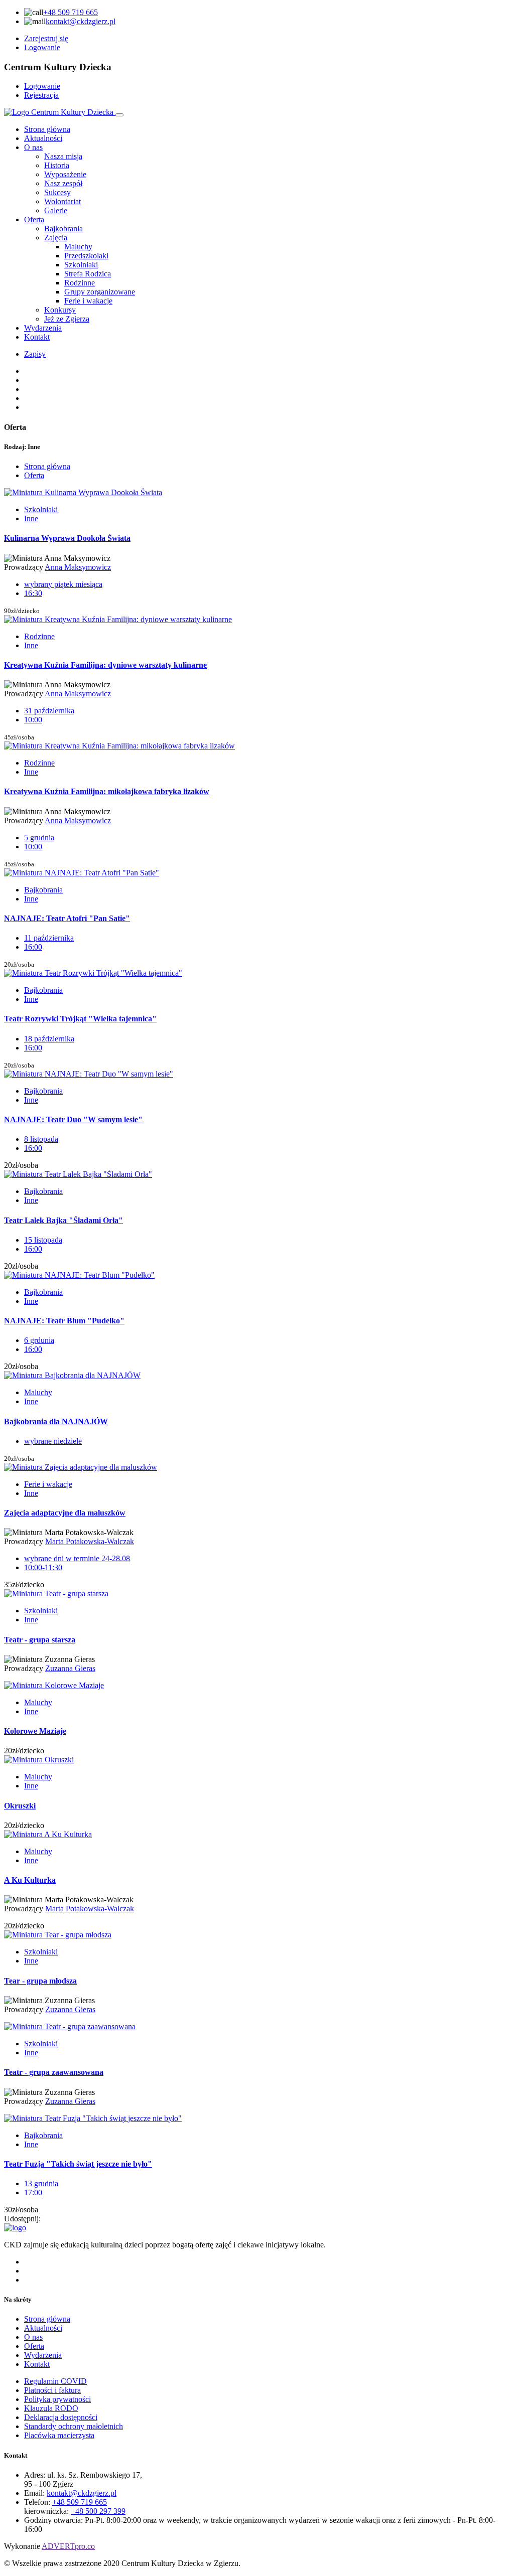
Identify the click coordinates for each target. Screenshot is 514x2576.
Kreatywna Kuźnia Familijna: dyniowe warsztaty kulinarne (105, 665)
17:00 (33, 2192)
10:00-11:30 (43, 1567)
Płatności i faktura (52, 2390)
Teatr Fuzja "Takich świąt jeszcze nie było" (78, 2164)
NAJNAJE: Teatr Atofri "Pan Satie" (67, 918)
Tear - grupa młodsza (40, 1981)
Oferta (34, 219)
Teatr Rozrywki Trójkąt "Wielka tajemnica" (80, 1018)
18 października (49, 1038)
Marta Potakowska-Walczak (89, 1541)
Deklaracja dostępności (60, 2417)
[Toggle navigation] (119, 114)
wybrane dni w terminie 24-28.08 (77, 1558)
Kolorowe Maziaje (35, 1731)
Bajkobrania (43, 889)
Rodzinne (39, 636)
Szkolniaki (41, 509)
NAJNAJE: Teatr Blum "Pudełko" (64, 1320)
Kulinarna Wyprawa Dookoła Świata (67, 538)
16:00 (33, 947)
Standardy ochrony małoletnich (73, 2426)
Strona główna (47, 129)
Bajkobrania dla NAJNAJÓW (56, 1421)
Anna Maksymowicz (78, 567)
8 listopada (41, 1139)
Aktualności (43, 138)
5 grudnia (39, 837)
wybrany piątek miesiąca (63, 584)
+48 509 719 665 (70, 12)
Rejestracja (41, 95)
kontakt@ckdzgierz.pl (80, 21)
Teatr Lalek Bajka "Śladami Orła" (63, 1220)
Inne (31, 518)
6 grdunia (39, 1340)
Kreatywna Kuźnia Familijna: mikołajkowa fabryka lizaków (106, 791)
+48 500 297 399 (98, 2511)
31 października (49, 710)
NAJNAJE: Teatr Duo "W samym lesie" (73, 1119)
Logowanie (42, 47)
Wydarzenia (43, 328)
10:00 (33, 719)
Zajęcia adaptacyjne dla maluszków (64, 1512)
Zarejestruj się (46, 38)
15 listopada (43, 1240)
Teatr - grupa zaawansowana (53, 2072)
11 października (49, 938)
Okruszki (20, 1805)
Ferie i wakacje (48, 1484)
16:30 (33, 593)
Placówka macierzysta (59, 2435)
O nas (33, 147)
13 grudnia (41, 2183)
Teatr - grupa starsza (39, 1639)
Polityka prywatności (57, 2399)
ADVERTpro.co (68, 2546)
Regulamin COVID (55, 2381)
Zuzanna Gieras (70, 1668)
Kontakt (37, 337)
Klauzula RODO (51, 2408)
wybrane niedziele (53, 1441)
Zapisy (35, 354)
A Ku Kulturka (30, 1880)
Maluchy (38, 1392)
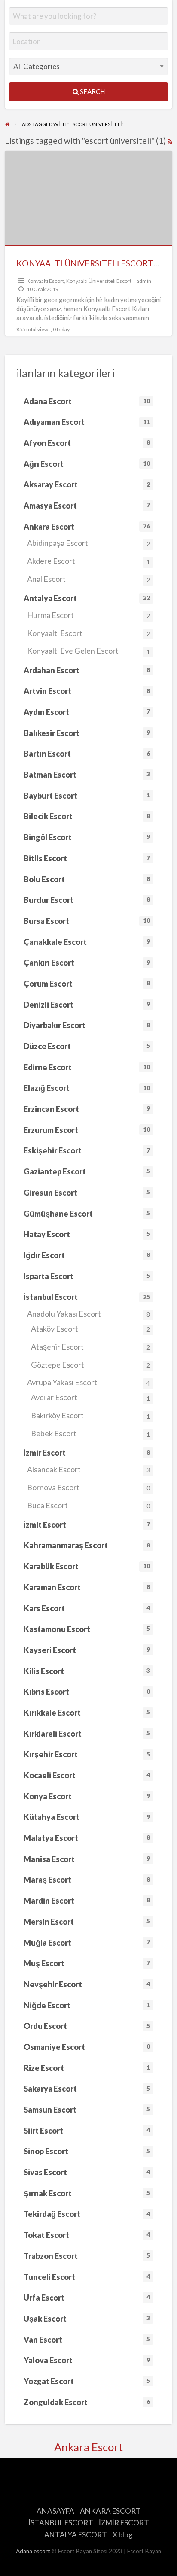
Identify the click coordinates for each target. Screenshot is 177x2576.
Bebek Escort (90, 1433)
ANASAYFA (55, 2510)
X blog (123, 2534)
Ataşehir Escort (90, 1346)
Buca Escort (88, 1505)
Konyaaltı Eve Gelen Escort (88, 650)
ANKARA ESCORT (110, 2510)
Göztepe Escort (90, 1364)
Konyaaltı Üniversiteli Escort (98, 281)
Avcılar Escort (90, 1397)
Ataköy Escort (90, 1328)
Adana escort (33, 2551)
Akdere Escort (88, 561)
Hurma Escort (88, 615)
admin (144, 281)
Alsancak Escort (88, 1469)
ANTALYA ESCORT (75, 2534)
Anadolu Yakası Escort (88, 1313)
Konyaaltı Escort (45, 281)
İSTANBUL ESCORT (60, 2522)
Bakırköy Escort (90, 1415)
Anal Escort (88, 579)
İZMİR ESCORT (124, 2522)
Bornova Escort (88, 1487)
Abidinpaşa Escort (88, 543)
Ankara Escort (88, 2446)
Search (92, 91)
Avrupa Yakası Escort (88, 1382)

**WORK REQUEST**
The line containing "admin (144, 281)" and every line after it, through the last one above, should be written out word for word.

**WRITTEN ANSWER**
admin (144, 281)
Alsancak Escort (88, 1469)
ANTALYA ESCORT (75, 2534)
Anadolu Yakası Escort (88, 1313)
Konyaaltı Escort (45, 281)
İSTANBUL ESCORT (60, 2522)
Bakırköy Escort (90, 1415)
Anal Escort (88, 579)
İZMİR ESCORT (124, 2522)
Bornova Escort (88, 1487)
Abidinpaşa Escort (88, 543)
Ankara Escort (88, 2446)
Search (92, 91)
Avrupa Yakası Escort (88, 1382)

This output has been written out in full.